6 June 2018

La Maison de la vache qui rit, Lons-le-Saunier, Jura (39)

Yes, I know: pure capitalism, so what's it doing here? Why am I in effect advertising a (mainly processed) cheese, particularly since I'm a long-term vegetarian with strong vegan sympathies? A sense of the ridiculous is my only plea: a museum devoted to Laughing Cow cheese? Difficult to ignore visiting, although I certainly don't eat it. Historically, too, this museum is very interesting, showing how the logo developed many mutations. I almost hate to say it, but although we thought we were in for a very kitschy time we really enjoyed this place.

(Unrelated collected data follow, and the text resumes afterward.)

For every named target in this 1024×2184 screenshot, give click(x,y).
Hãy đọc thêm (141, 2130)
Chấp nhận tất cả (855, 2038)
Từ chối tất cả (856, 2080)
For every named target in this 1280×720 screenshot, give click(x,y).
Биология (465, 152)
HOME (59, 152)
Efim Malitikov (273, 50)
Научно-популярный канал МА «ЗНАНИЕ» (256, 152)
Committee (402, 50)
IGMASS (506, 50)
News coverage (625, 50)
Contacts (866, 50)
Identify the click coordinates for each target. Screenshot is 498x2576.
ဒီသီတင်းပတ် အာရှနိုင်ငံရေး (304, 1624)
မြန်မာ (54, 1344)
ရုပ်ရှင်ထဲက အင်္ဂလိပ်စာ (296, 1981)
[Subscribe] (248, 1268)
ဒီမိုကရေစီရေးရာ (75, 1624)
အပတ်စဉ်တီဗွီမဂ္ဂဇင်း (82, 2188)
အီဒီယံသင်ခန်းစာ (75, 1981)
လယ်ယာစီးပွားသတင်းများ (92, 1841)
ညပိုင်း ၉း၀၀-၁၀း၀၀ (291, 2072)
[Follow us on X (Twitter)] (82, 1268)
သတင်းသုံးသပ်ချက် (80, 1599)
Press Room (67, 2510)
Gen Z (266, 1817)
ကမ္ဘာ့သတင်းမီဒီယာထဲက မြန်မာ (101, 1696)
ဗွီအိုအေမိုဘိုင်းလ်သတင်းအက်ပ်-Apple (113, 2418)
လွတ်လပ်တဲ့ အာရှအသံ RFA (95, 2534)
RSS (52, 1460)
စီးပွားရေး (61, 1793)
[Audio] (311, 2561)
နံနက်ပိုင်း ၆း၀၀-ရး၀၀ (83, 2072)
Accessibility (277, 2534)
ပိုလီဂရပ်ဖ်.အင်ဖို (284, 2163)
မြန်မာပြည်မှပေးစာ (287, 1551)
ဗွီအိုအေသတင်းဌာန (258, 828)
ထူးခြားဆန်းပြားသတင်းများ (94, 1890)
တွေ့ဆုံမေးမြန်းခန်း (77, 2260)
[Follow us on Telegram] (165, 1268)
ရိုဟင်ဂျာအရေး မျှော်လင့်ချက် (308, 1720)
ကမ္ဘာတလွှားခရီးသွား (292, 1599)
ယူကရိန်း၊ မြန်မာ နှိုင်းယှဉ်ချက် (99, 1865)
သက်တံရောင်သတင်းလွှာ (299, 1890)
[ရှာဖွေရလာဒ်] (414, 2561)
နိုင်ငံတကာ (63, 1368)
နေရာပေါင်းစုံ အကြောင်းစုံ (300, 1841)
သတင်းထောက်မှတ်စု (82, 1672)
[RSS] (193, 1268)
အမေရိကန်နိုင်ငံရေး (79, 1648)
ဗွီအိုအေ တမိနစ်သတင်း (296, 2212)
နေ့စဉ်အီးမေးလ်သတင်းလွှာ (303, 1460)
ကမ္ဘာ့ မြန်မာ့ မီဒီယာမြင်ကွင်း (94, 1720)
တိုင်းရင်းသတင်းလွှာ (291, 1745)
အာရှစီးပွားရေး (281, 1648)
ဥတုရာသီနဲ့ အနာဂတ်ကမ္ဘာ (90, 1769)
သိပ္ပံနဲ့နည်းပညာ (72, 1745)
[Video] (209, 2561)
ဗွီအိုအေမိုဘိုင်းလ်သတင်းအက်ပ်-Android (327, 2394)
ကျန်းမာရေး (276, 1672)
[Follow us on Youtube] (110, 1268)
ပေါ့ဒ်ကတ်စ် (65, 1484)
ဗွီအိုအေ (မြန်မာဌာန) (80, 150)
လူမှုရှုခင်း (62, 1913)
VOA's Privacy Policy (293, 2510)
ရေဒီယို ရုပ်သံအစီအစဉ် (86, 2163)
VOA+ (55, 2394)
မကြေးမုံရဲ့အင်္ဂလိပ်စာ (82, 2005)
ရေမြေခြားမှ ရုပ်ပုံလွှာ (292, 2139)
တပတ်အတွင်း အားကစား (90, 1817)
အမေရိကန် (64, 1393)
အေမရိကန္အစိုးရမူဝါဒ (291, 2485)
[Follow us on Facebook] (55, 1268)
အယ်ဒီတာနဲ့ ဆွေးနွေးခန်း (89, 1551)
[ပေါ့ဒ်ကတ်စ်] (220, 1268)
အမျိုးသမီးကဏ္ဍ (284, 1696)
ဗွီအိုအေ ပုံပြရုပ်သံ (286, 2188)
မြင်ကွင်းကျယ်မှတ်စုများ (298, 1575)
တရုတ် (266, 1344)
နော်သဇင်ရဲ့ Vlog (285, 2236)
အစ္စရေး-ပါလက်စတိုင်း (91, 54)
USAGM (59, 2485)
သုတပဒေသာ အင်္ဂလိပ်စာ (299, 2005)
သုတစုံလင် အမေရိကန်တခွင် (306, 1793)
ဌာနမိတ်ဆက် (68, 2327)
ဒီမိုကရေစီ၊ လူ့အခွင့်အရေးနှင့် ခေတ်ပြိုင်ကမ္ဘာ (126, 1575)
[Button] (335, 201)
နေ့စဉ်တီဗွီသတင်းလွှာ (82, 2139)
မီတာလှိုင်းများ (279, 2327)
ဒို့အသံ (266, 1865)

Benjamin Rabier (1864–1939) was an illustrator and author born in La Roche-sur-Yon and who died in Faverolles. His design of La Vache qui rit brought him fame. In his memoirs, Rabier says that he spent sleepless nights trying to make a cow laugh, and even hired a cow and calf from his milkman to greatly aid his task. He illustrated La Fontaine's Fables and Le Roman de Renart. From 1915 he successfully drew advertising material for many different companies. But in the end it was his duck Gédéon, enjoyed by many children, which brought him the most success.

We visited La Vache qui rit on the first day of its re-opening, which was 2 June 2018. At the moment at least, towards the end of the visit there is an extensive display of African art products, using recycled metal objects. Yes, at the top of this exhibit is a circular disc representing a laughing cow!